Nermi Uygur, bu bağlamda sözü küçümsediğimizi söyler. “Söz vermekle iş bitmez!” diyenlere söz vermenin de başlı başına bir iş olduğunu söyleyerek karşı çıkar. Çünkü ona göre verdiğimiz sözler varoluşumuzu biçimler. “Bir yolculuktur söz

verme: verilen söz gidilen yolu çizer” (Uygur, 2008, s. 26). Uygur, söz verme konusuna dikkatle eğilmesinin nedenini, dilin insan varoluşundaki büyük gücünü söylemek olarak açıklar. Başka bir deyişle, çıkış noktası yine “dil”dir.

İnsan verdiği her sözde bir tür kimliğini ortaya koyar. Kimlik aynı zamanda bize başkalarının nasıl baktığını da şekillendirdiğine göre, verilen her söz kişinin yaşamdaki duruşunu da belirler. Kişi verdiği sözle aynı zamanda yaşama biçimine özel bir anlam kazandırır. Söz vermenin yaşamaya anlam vermeyle özdeş olduğunu belirtir Uygur. Kültürlerle sıkı bağları bulunan inanç sistemlerinde de Tanrıya söz vermeler, verilen sözlerle sınavdan geçme düşüncesi insan hayatını yönlendiren, kimi zaman değiştiren etkin durumlardan biri olarak karşımıza çıkmaktadır. Uygur, söz vermenin temel bir başarı olduğunu söyler. Ona göre kişinin bu noktada karşılaştığı en büyük zorluk zamandır. Çünkü söz vermek bir bakıma zamana meydan okumak, zamanla yarışmaktır. “Sözünü tutmuş olan zamanı yenmiştir” (Uygur, 2008, s. 27).

İnsanlar yaşamın içinde sözün önemini küçümseyip birbirlerine çoğu zaman düşünmeden ve duygusal bağlar nedeniyle birçok sözler verirler. İntikam sözü, bağlılık sözü, biri öldüğünde geride kalanlara bakma sözü, sadakat sözü, yardım sözü... Uygur, verilen sözle insanın kendini borca soktuğunu, söz verenin her şeyden önce bu sözle kendini bağladığını ifade eder. Kitaplarda söz verme hikâyelerinin mutlu sonla bittiğini, ancak gerçek yaşamın kendisinde bunun böyle olmadığını belirtir. Çünkü gerçek yaşamda herkes örnek insan değildir. Yaşamını verdiği söze göre ayarlamak insanı bunaltabilir. Uygur bu noktada çok önemli bir insan gerçeğine değinir: Herhangi bir baskı (kişisel veya toplumsal) ya da korku anında verilen sözleri yok sayar, bu sözlerden dönmeyi normal bulur. Çünkü özgür olamayanın verdiği söz, söz değildir. Kişinin ancak özgür iradesiyle söz verirse bunun

sorumluluğunu alacağını söyler. Uygur’a göre, bağlılık söze bağlılıktır ve verilen söz ya tutulmuştur ya tutulmamıştır, ikisinin arası olmaz (Uygur, 2008, s. 32-33).

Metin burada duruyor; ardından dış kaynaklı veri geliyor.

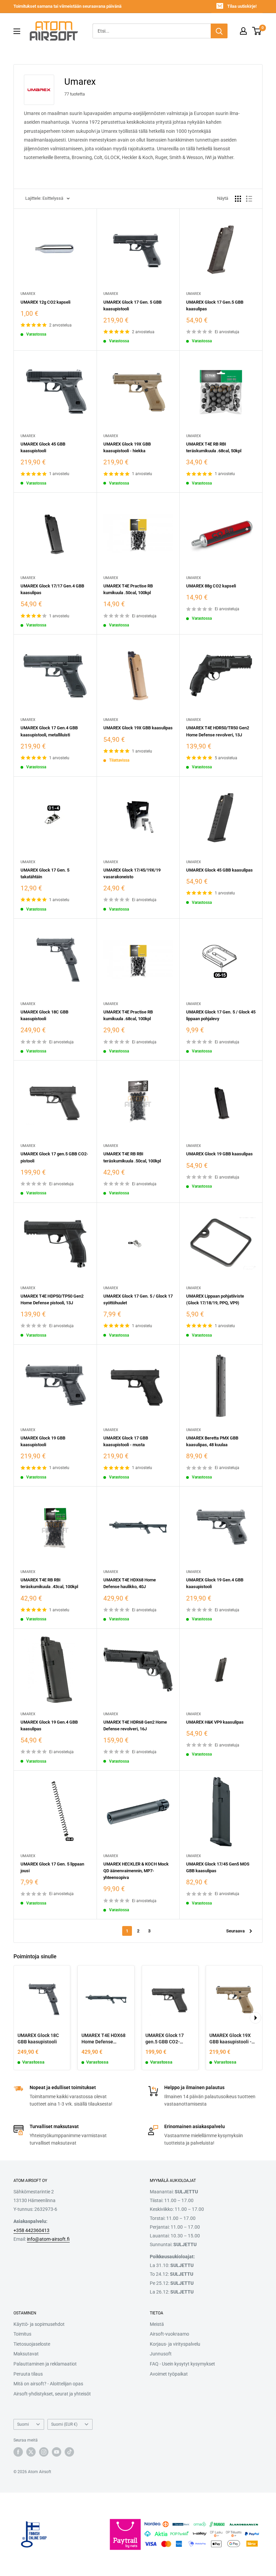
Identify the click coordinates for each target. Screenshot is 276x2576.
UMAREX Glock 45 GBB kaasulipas (219, 870)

Görüldüğü gibi, Nermi Uygur, dilin insan yaşamında ne denli etkisi olduğunu yapıtlarında sık sık vurgulamıştır. Dil, etki gücünü eğitim aracılığıyla gösterir. Dille eğitim arasında doğrudan bir ilişki vardır. Dil, eğitimle aktarılır; eğitim, dille, dil ortamında kendini gösterir. Eğitim, insanın eylemselliğinin ve kuramsallığının sentezi ile kurulur, geliştirilir, sürdürülür. İnsanın dışdünyayla ve bilgiyle ilişkisindeki en önemli eylemi dilini kullanabilmesidir. Eğiten ve eğitilen arasındaki iletişim dille sağlanır. Yönelen bir varlık olarak İnsan, kendisi dışındakiyle ilişkisini dille gerçekleştirir. Sayısız eylemleri olan insanın eğitimi, dilin kullanım gücüyle sıkı sıkıya bağlıdır.